Instead, Judge Kimberly Mueller ruled that the huge database will remain solely with the California Department of Education, which then will have to assist attorneys seeking evidence in the state’s electronic files.

But the judge left in place the potential release to attorneys of other comprehensive information, including six years of statewide STAR test data, plus records of special-education students, who make up about 10 percent of pre-K-12 students statewide. Those databases include mental health and behavior records.

Parents and privacy advocates applauded Mueller’s decision but still worried it will allow the release of sensitive details. The huge database on students and teachers includes names, addresses, disciplinary records, grades, test scores, and even details such as pregnancy, addiction and criminal history. Pam Dixon of the World Privacy Forum said the data are “inappropriate in any hands” other than those of education authorities.

“It’s a really good thing they are just going to query the database,” she said. “This information should never be released.”

The lawsuit alleges that the state fails to ensure districts provide a free and appropriate education for special-needs children. The case is being heard in Sacramento in the U.S. District Court for the Eastern District of California.

Dixon and other critics had said that once released, the databases would be a ripe target for sophisticated thieves. The San Francisco law office of Rony Sagy, who is representing the parent plaintiffs, would not be able to safeguard the data, critics warned, no matter what kind of security measures they would take.
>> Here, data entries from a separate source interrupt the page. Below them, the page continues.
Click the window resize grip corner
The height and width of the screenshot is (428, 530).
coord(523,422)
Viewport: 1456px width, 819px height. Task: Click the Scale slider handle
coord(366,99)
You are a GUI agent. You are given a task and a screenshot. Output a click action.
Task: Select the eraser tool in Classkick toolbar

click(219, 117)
Sherry Skelly Griffith, executive director of the California State PTA, said, “Every student and family deserve to have their data and identity protected.”
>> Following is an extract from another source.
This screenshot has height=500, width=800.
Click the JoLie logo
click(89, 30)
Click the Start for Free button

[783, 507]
On the other side, the parents suing the state also applauded Mueller’s decision, issued in writing earlier in the week, arguing they never sought to jeopardize student privacy and that the state had other options for meeting their information request.
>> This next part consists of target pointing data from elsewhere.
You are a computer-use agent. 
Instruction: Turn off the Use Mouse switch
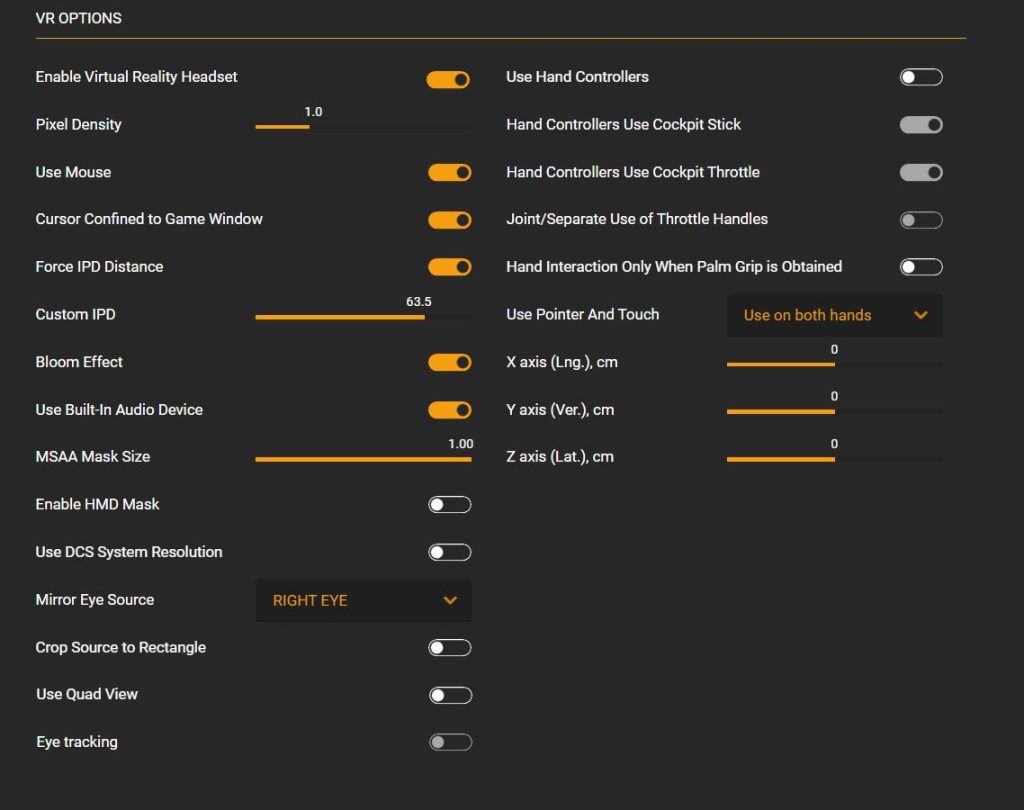pyautogui.click(x=449, y=173)
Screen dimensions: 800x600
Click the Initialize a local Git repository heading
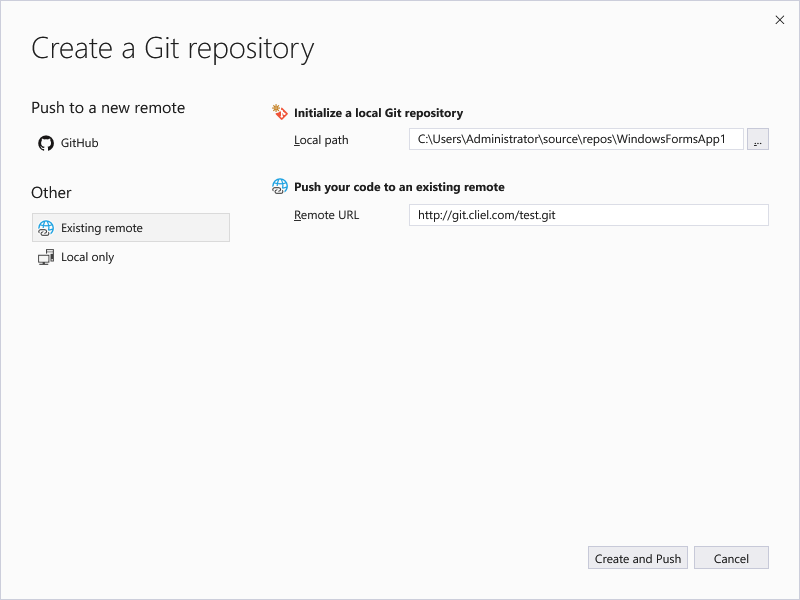[379, 113]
“Whatever approach we can get access to current, valid and accurate data is great,” said Christine English, vice president of California Concerned Parents, which is suing along with a group that started in Morgan Hill. Until now, she said, the Department of Education has refused to explain how data was communicated across the databases.

Before this week, the judge had indicated that the attorneys could get a copy of the state’s comprehensive database on students and teachers, known as CALPADS or the California Longitudinal Pupil Achievement Data System.

Mueller acknowledged the public reaction against the proposed data release.

Following federal privacy rules, Mueller had offered parents the option to protest the release of their children’s data. Her court has been so inundated with objection forms — which had to be mailed to court — that officials can’t even read them. Mueller this week ordered the forms archived in sealed boxes.

She wrote that she “construes the objections as reinforcing the need for the protection of personal identifying information in the CDE’s educational records” and the need to modify her protocol for releasing data. She also suggested that in the future, when courts solicit parent objections, that they arrange a way to submit protests online. She also suggested updating the federal student privacy law, enacted in 1974, in the pre-digital era. The law allows parents to protest but not prevent release of their children’s data.

Last year, Mueller appointed a special master, San Francisco attorney Winston Krone, to oversee the data release. This week she ordered the parties to confer with Krone on how queries can be run on CALPADS to allow the plaintiffs to obtain the data they seek.